La bonne gouvernance doit nous guider dans le choix des investissements à réaliser. Ce n’est qu’à ces conditions entre autres, que le Gabon redeviendra crédible pour les bailleurs de fonds. Le Gabon est un pays riche aussi bien par la qualité de ses ressources humaines mal utilisées, que par la viabilité de son sous-sol exploité par des mercantilistes. Malheureusement, les populations n’en bénéficient pas.
La présence de la CPI dans notre pays, prouve à suffisance, que la problématique de la dernière élection présidentielle n’est pas arrivée à son terme.
Alors que le gouvernement parle de plus en plus des élections législatives, comment expliquez-vous que votre coalition politique n’ait toujours pas adopté une position à cet effet ?
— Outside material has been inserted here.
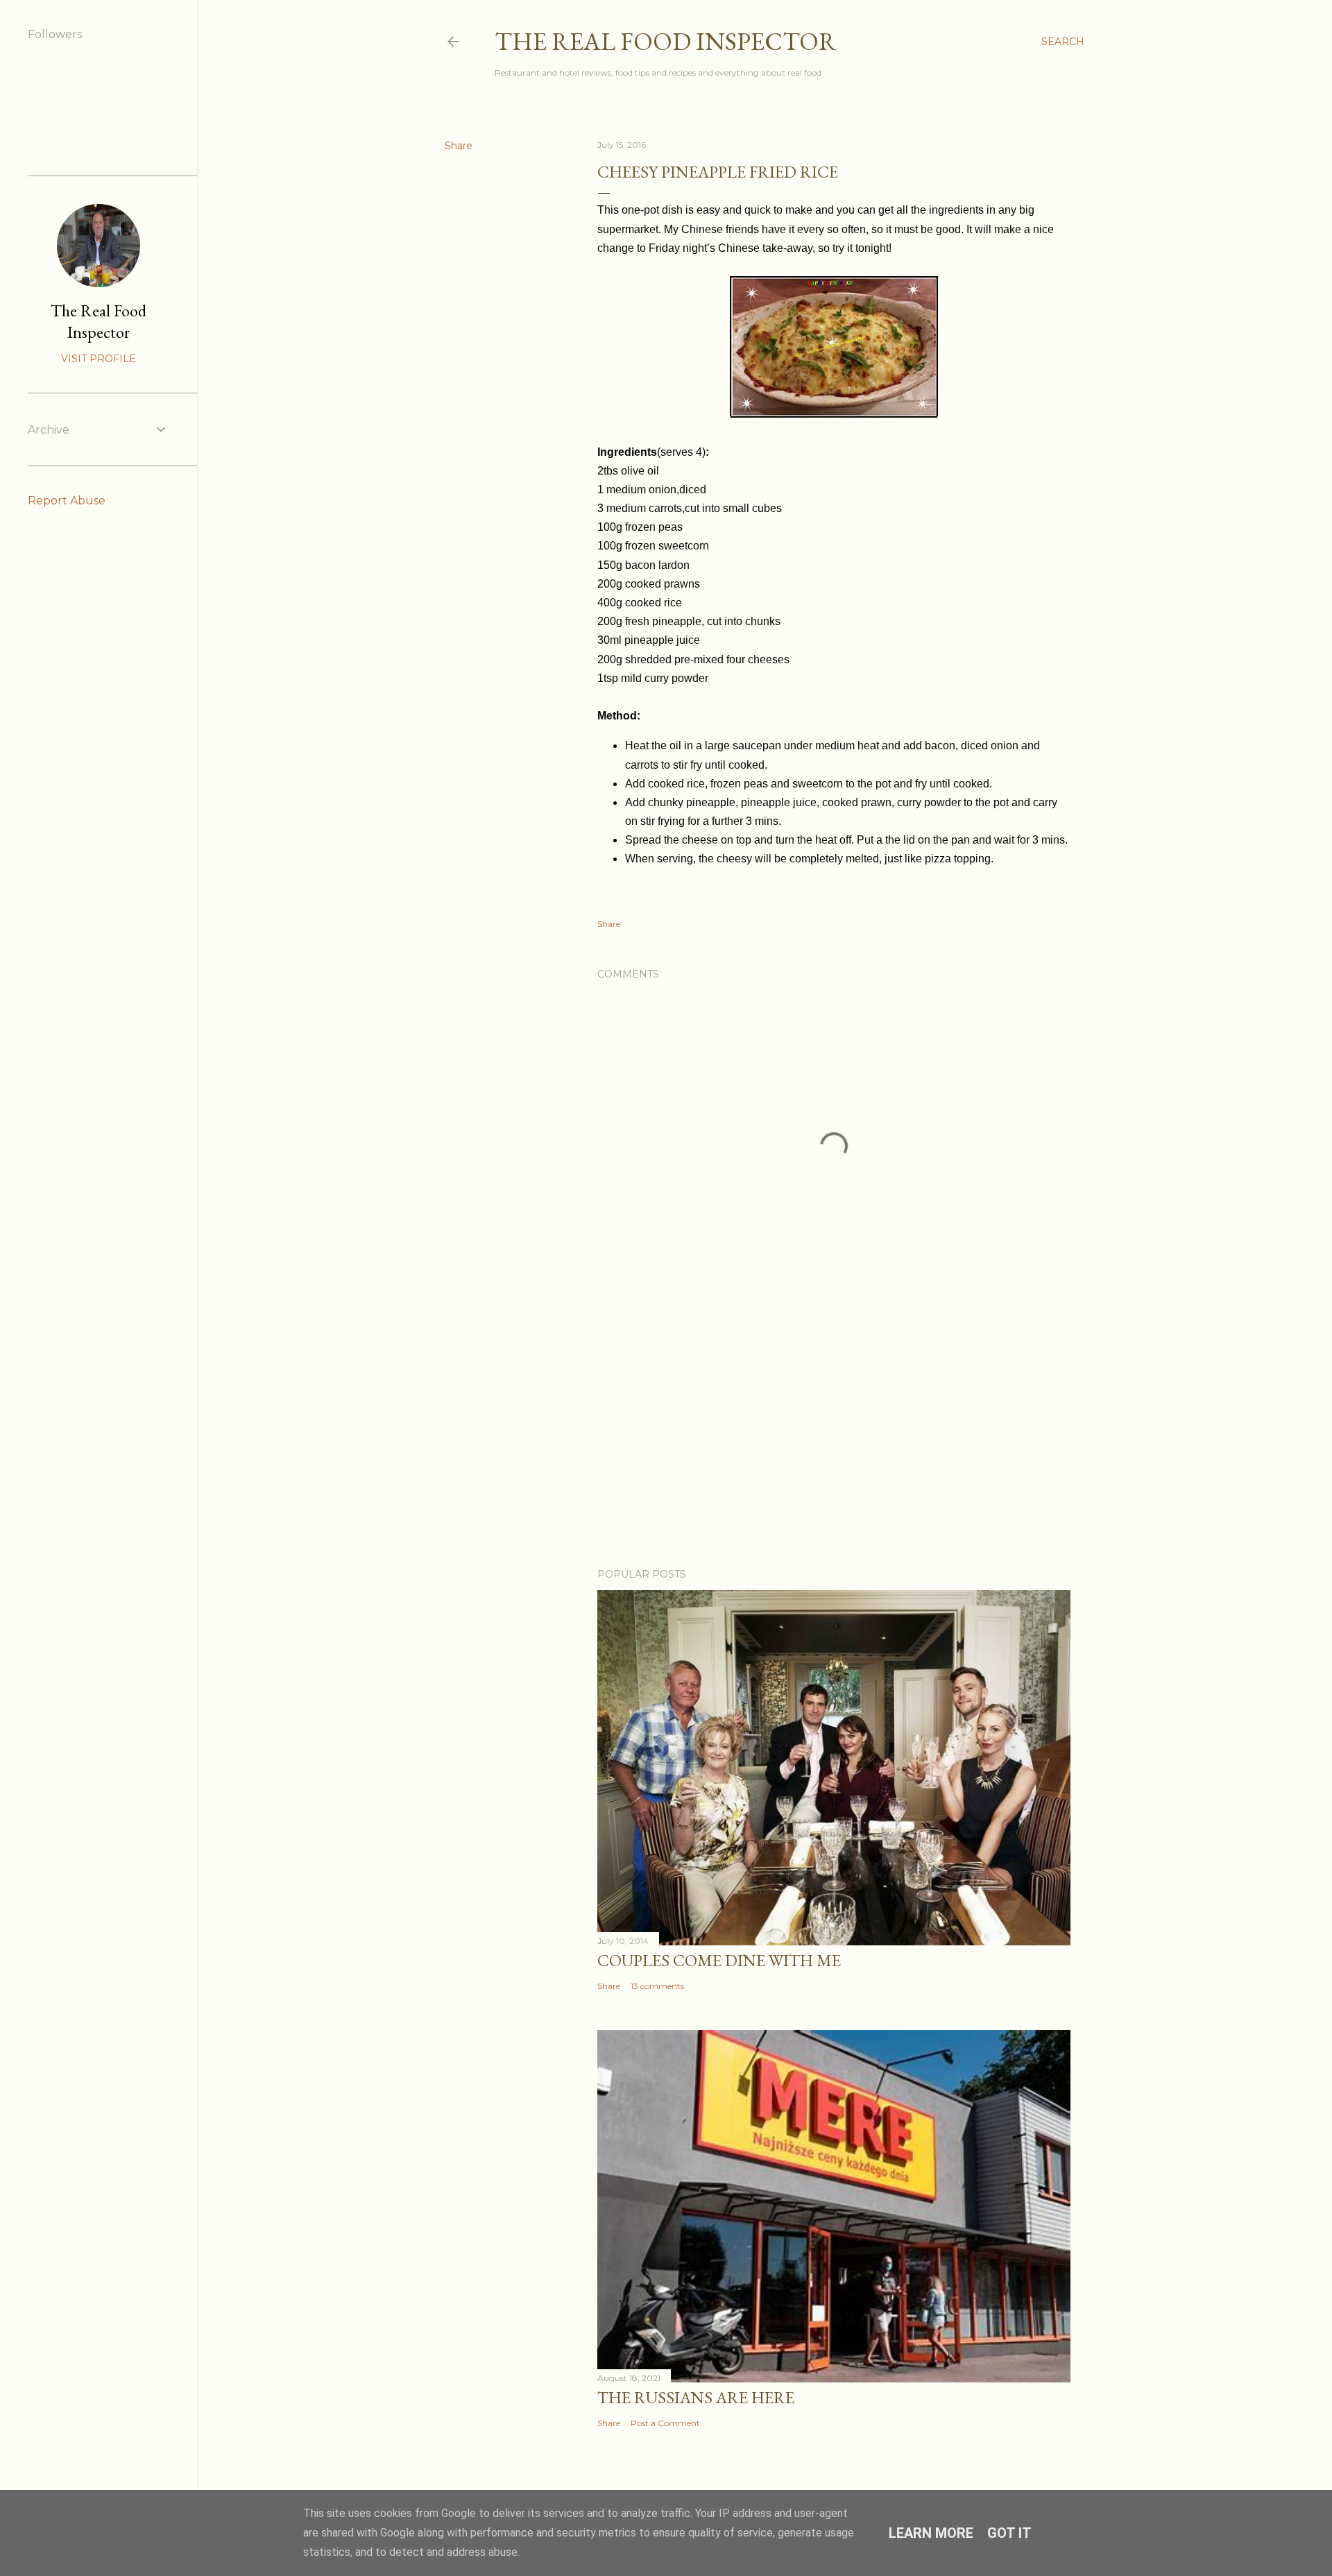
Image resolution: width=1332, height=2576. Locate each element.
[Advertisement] (833, 1436)
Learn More (931, 2533)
Les élections législatives sont après celles du Président de la République l’un des éléments majeur du processus démocratique. Nous constatons, pour le déplorer, que le report de ces élections a été décidé une fois de plus par la Cour constitutionnelle alors que la législature actuelle est illégale.
Il y a nécessité que toutes les conditions soient réunies pour que nous puissions choisir de nouveaux élus représentatifs des populations. L’objectif étant toujours l’alternance au pouvoir, la coalition se prononcera le moment venu sur la méthode et la stratégie à adopter.
Un an après l’élection présidentielle, peut-on considérer que la page d’aout 2016 est définitivement tournée?
La situation de crise que connait notre pays a pour origine justement l’élection présidentielle d’aout 2016. C’est pourquoi certains leaders, y compris Jean Ping, ont fait des propositions afin de trouver les voies et moyens pacifiques pour que le Gabon retrouve sa stabilité. Pour preuve, les rapports des missions d’observation de l’Union européenne, de l’Union africaine et tout récemment de l’OIF et in fine la présence d’une délégation de la CPI dans notre pays, prouvent à suffisance, que la problématique de la dernière élection présidentielle n’est pas arrivée à son terme.
Au Gabon des gabonais semblent ne plus avoir confiance ni en leur institutions et aux responsables politiques. A l’étranger la diaspora traque les responsables gouvernementaux de passage et criant leur absence de légitimité. Qu’est-ce que cela vous inspire?
D’abord hommage patriotique aux compatriotes de la diaspora qui sont au contact du monde libre, et qui souhaitent que notre pays devienne une terre de liberté, de démocratie, de paix et de prospérité. Ce sont les enfants de la maternité allaitant qui veulent protéger la Mère Patrie contre les forces de l’inertie.
Les institutions de notre pays sont satisfaisantes. Cependant les responsables choisis pour les animer, en font des instruments au service de leurs intérêts personnels. C’est pourquoi les gabonais n’ont plus confiance. La preuve nous a été donnée une fois de trop le 27 aout 2016.
Votre mot de fin …
Je me considère comme un Patriote et Républicain. Je crois en la nécessité d’une alternance pacifique, pour que des nouvelles mentalités dirigent notre pays. Les gabonaises et gabonais doivent bénéficier de la richesse de leur terre, vivre décemment et préparer l’avenir de leur enfants en toute sérénité et dans de bonnes conditions, et c’est possible.
L’avènement de la seconde république, que nous appelons de tous nos vœux, doit se faire sur des bases nouvelles saines, d’où l’importance d’une véritable réforme institutionnelle. Nous devons penser « GABON D’ABORD ». Et comme le rappelle l’hymne national, je cite: « Afin qu’aux yeux du monde et des Nations amies, le Gabon immortel reste digne d’envie, oublions nos querelles, ensemble bâtissons l’édifice nouveau auquel nous rêvons ».